━━━ Task inputs

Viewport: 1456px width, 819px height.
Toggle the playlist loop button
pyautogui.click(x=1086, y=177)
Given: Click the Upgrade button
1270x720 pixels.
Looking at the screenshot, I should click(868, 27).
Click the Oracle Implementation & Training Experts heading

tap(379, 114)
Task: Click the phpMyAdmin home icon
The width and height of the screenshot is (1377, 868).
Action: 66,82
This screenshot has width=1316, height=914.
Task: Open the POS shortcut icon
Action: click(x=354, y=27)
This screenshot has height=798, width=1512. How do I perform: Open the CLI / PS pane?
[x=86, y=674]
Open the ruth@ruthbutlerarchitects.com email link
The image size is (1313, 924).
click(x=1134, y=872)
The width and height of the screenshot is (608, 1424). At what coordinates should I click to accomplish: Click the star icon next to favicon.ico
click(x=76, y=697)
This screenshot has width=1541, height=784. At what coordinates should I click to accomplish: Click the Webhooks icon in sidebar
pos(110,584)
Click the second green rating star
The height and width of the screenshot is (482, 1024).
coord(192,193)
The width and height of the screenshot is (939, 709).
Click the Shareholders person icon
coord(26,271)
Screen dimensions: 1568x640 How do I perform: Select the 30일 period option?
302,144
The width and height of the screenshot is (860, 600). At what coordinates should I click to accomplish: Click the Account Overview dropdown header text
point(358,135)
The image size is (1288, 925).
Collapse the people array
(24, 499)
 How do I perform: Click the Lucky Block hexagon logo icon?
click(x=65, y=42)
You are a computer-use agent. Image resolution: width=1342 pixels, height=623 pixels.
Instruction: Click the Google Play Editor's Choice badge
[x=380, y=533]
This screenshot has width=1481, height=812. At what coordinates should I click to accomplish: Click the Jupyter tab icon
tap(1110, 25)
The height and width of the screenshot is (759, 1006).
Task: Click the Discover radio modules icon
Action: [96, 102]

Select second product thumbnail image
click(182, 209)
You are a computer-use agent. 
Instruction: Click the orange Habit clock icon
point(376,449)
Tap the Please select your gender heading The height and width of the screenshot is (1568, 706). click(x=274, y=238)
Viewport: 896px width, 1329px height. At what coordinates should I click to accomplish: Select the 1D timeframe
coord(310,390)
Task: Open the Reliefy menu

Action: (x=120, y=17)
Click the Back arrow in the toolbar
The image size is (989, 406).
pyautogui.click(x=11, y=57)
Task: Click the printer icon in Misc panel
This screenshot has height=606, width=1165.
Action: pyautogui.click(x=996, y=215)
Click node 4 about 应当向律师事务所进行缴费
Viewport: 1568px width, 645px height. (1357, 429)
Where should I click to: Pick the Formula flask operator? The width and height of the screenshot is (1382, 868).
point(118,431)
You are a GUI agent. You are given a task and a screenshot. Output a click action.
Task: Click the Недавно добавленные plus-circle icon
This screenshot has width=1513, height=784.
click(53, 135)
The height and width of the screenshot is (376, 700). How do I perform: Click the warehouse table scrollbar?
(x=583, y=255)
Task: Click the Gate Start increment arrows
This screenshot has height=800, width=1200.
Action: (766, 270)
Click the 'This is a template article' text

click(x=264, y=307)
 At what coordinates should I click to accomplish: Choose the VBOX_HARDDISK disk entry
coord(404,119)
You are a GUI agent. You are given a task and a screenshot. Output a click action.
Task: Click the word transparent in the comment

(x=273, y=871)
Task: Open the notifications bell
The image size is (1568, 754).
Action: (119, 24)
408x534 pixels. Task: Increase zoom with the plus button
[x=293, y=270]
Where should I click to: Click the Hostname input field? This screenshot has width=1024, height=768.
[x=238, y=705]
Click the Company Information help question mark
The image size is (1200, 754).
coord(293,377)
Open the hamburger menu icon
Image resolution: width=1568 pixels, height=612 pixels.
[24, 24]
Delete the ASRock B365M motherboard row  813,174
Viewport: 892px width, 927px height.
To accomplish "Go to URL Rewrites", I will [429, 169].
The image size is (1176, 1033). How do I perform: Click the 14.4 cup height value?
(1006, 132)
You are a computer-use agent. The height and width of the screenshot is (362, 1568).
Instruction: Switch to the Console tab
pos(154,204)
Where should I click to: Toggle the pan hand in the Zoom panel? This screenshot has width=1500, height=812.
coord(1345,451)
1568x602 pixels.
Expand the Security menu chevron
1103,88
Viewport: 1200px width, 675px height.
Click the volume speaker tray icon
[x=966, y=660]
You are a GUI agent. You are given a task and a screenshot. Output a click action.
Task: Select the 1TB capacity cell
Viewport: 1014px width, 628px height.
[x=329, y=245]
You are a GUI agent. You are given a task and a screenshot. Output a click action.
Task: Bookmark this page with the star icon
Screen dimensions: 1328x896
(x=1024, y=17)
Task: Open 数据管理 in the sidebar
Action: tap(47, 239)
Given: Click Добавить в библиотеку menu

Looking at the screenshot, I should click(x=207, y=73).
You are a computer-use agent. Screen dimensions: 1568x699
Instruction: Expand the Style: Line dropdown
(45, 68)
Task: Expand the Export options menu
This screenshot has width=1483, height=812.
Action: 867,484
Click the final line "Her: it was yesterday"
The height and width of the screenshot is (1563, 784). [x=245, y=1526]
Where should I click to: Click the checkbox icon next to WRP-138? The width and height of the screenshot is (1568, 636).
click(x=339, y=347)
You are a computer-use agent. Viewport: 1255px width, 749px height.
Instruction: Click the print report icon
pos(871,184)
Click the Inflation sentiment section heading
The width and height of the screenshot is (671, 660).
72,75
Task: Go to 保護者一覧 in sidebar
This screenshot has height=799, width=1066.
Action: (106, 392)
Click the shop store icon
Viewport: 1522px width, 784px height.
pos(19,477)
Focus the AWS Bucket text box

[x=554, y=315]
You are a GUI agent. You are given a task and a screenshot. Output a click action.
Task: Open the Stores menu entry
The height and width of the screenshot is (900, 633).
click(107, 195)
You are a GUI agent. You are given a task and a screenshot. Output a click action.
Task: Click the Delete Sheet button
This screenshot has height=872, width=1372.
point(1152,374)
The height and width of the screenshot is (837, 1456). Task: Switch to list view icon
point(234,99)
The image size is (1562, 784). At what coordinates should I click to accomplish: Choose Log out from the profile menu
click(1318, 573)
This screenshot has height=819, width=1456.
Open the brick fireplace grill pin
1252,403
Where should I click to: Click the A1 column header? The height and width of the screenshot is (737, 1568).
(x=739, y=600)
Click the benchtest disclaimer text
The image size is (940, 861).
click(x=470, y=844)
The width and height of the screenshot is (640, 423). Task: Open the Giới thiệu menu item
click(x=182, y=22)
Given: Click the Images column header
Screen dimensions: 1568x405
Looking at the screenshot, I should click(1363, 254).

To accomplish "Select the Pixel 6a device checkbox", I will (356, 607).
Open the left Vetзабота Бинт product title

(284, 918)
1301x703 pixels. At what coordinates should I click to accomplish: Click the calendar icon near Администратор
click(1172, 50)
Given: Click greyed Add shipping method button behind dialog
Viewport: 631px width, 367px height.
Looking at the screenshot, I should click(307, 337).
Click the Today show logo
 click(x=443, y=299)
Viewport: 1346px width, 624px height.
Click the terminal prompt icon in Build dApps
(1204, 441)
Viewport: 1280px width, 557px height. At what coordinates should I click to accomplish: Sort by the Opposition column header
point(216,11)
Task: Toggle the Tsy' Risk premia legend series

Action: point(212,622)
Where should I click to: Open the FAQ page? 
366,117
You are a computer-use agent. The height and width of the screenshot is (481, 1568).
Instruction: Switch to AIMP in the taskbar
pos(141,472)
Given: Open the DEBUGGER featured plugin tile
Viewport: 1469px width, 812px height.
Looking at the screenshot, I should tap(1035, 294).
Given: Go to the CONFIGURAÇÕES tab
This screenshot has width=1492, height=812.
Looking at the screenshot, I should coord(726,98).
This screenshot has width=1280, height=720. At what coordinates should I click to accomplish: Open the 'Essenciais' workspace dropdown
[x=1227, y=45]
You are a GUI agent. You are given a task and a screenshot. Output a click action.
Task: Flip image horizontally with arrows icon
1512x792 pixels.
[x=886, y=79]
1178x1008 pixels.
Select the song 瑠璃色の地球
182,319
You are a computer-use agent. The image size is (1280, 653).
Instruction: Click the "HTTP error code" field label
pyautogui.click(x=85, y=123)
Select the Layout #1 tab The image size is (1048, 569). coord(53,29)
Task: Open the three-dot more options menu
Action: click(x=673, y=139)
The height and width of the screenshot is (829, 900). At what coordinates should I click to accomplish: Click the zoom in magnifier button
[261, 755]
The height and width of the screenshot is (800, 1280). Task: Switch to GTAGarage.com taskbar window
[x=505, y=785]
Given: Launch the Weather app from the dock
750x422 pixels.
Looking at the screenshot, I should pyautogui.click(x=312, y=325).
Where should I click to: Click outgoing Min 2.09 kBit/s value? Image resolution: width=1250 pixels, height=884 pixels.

━━━━━━

◆ Direction ◆
Arrange the data from its first line up to and including the line with "coord(192,193)" as a Markdown table with the columns Row and Line. Give each line its own numbered row and leave out blank lines.

◆ Answer in full ◆
| Row | Line |
|---|---|
| 1 | Viewport: 1456px width, 819px height. |
| 2 | Toggle the playlist loop button |
| 3 | pyautogui.click(x=1086, y=177) |
| 4 | Given: Click the Upgrade button |
| 5 | 1270x720 pixels. |
| 6 | Looking at the screenshot, I should click(868, 27). |
| 7 | Click the Oracle Implementation & Training Experts heading |
| 8 | tap(379, 114) |
| 9 | Task: Click the phpMyAdmin home icon |
| 10 | The width and height of the screenshot is (1377, 868). |
| 11 | Action: 66,82 |
| 12 | This screenshot has width=1316, height=914. |
| 13 | Task: Open the POS shortcut icon |
| 14 | Action: click(x=354, y=27) |
| 15 | This screenshot has height=798, width=1512. How do I perform: Open the CLI / PS pane? |
| 16 | [x=86, y=674] |
| 17 | Open the ruth@ruthbutlerarchitects.com email link |
| 18 | The image size is (1313, 924). |
| 19 | click(x=1134, y=872) |
| 20 | The width and height of the screenshot is (608, 1424). At what coordinates should I click to accomplish: Click the star icon next to favicon.ico |
| 21 | click(x=76, y=697) |
| 22 | This screenshot has width=1541, height=784. At what coordinates should I click to accomplish: Click the Webhooks icon in sidebar |
| 23 | pos(110,584) |
| 24 | Click the second green rating star |
| 25 | The height and width of the screenshot is (482, 1024). |
| 26 | coord(192,193) |